Scrisse Carlo Casini nel 1985: «Questo piccolo essere che potrebbe stare nel palmo della mia mano, è uno di noi, un nostro fratello, accomunato dal nostro stesso destino. Bisogna avvertire lo stupore per la meraviglia che egli è. Ogni vita che inizia è frutto della fatica dell’universo, dello spazio e del tempo, dell’evoluzione e delle generazioni. [...] Di fronte a lui riproponiamo la domanda: è o non è, egli, il valore e il senso del creato? Se la risposta è positiva abbiamo detto che l’uomo è sempre un valore, è sempre un fine in ogni circostanza e quali che siano le condizioni della vita. Se “lui” è un valore, allora tutto il creato ha un senso, anche se percepito in modo intuitivo e misterioso. L’universo deve avere un significato, con il suo succedersi delle generazioni. Vale allora la pena di vivere. Non vi è spazio per il pessimismo. Ogni figlio è l’istintiva speranza che il bene alla fine supererà il male, che il futuro potrà essere migliore del passato. Le delusioni e gli insuccessi non sono definitivi. Possiamo ancora ritentare, giocare la scommessa, tentare l’avventura: “Per ritrovare speranza bisogna avere il coraggio di dire la verità: la vita di ogni uomo è sacra”».

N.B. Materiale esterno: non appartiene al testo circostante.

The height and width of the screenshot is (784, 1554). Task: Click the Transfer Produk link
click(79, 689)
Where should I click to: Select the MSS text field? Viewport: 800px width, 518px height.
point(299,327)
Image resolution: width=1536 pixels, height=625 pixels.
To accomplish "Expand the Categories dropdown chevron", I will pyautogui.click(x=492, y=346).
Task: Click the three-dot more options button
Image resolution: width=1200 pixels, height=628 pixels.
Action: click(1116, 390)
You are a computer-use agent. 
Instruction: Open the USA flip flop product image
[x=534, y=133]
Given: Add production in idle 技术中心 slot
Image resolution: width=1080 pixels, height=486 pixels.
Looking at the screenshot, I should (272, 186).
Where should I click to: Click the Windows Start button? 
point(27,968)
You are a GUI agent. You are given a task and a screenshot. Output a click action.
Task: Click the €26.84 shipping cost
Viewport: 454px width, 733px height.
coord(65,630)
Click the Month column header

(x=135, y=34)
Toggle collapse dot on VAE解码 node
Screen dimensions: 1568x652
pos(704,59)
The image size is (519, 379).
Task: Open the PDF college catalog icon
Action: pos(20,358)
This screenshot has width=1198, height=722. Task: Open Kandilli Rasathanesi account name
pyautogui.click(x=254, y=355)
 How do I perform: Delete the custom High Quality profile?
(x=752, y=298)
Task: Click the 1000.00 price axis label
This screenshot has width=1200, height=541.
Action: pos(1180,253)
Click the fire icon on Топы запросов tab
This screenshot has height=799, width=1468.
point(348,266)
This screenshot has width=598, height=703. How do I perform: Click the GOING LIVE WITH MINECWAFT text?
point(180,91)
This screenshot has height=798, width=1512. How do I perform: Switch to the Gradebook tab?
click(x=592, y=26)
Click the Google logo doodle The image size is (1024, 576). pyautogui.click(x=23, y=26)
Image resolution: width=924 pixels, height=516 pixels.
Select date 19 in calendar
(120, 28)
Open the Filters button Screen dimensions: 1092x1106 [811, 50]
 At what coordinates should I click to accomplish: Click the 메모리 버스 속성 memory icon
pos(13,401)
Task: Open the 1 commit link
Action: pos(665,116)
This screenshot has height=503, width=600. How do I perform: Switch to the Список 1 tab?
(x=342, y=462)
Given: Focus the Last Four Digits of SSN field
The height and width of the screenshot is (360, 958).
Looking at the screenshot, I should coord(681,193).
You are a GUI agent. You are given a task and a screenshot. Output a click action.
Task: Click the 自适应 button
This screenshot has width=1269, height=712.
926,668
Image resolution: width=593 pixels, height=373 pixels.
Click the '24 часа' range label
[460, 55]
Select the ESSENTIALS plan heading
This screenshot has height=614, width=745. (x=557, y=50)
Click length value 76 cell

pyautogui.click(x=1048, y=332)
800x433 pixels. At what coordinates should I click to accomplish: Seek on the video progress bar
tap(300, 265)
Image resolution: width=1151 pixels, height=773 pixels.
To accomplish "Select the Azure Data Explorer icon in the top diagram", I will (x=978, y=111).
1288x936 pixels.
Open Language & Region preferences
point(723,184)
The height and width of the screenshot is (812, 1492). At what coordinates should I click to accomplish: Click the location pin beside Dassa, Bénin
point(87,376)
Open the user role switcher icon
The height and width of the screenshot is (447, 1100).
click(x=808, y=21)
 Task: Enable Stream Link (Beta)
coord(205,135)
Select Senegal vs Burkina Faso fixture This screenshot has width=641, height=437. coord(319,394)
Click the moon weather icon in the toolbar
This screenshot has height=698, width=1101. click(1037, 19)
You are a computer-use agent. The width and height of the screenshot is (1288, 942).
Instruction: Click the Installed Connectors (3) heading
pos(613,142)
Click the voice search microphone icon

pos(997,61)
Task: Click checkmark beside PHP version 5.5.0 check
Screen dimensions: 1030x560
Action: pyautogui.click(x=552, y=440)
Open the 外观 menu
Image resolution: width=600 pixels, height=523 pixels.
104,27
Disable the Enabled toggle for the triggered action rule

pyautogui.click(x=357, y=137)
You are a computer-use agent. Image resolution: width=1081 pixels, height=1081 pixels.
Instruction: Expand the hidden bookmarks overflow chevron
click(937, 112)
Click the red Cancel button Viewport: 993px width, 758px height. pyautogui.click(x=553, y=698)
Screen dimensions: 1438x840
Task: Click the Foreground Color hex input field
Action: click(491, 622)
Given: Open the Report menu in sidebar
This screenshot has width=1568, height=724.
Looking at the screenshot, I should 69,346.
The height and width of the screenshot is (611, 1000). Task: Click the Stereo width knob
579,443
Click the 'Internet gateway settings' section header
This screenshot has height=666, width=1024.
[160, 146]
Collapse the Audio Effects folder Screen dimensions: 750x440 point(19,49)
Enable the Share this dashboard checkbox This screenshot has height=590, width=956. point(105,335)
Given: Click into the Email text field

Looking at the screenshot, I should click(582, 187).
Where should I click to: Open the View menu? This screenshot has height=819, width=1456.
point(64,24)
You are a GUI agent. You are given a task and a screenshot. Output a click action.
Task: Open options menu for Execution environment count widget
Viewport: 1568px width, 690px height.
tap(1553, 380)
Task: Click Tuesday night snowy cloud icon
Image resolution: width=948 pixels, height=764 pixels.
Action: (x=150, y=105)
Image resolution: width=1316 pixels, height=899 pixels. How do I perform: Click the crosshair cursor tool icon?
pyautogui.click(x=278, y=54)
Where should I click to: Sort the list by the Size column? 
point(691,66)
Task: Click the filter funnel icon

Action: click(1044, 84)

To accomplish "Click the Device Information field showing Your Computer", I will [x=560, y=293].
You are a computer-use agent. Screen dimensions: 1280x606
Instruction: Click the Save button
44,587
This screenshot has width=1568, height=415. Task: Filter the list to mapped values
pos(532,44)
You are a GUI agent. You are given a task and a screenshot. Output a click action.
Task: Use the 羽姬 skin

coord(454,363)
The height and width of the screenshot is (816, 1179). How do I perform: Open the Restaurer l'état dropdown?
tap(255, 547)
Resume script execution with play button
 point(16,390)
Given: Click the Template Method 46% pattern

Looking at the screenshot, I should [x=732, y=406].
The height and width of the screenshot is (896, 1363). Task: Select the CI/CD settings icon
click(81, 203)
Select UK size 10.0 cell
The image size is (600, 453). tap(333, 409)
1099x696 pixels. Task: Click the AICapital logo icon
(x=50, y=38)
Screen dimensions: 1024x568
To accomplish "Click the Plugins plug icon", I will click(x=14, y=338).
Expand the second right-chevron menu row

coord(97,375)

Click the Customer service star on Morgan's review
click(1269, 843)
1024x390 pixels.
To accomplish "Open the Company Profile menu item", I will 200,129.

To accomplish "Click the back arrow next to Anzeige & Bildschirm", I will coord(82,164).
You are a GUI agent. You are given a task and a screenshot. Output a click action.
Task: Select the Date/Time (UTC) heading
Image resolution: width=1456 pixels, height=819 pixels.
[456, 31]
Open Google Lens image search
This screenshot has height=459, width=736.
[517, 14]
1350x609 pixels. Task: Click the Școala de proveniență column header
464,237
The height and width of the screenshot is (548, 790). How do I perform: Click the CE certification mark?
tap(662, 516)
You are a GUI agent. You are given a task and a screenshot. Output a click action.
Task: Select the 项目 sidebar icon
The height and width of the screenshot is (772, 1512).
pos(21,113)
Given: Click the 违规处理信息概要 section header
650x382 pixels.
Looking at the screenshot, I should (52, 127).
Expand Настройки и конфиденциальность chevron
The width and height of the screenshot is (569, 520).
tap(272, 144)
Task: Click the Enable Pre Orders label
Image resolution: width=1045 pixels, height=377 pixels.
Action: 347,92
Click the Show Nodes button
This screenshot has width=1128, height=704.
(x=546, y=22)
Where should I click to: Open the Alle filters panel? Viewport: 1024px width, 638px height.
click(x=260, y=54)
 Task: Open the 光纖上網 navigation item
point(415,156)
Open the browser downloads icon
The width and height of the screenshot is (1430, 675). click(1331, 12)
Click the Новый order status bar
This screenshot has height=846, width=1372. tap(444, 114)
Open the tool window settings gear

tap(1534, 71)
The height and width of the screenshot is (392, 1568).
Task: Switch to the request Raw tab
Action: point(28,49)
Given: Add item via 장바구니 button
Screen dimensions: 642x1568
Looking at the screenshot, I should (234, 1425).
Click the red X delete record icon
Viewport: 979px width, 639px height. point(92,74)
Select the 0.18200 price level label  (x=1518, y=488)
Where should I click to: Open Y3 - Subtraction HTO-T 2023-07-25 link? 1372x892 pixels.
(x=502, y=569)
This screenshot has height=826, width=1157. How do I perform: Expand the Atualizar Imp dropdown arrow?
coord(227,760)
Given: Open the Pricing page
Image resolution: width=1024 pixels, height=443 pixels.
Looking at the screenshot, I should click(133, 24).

Marina Casini ha concluso il suo intervento con una bellissima meditazione di Joseph Ratzinger rivolta al Movimento per la Vita italiano, contenuta nel libro “L’Europa di Benedetto nella crisi delle culture”: «Chi è l’uomo? E proprio il più debole e indifeso, colui che non ha né potere né voce per difendersi, colui al quale possiamo passare accanto nella vita facendo finta di non vederlo. Colui al quale possiamo chiudere il nostro cuore e dire che non è mai esistito. E così, spontaneamente, ritorna alla memoria un’altra pagina evangelica, che voleva rispondere ad una simile richiesta di definizione: “Chi è il mio prossimo?”. Sappiamo che per riconoscere chi è il nostro prossimo occorre accettare di farsi prossimo, cioè fermarsi, scendere da cavallo, avvicinarsi a colui che ha bisogno, prendersi cura di lui. “Ciò che avrete fatto al più piccolo di questi miei fratelli lo avrete fatto a me” (Mt. 25,40)».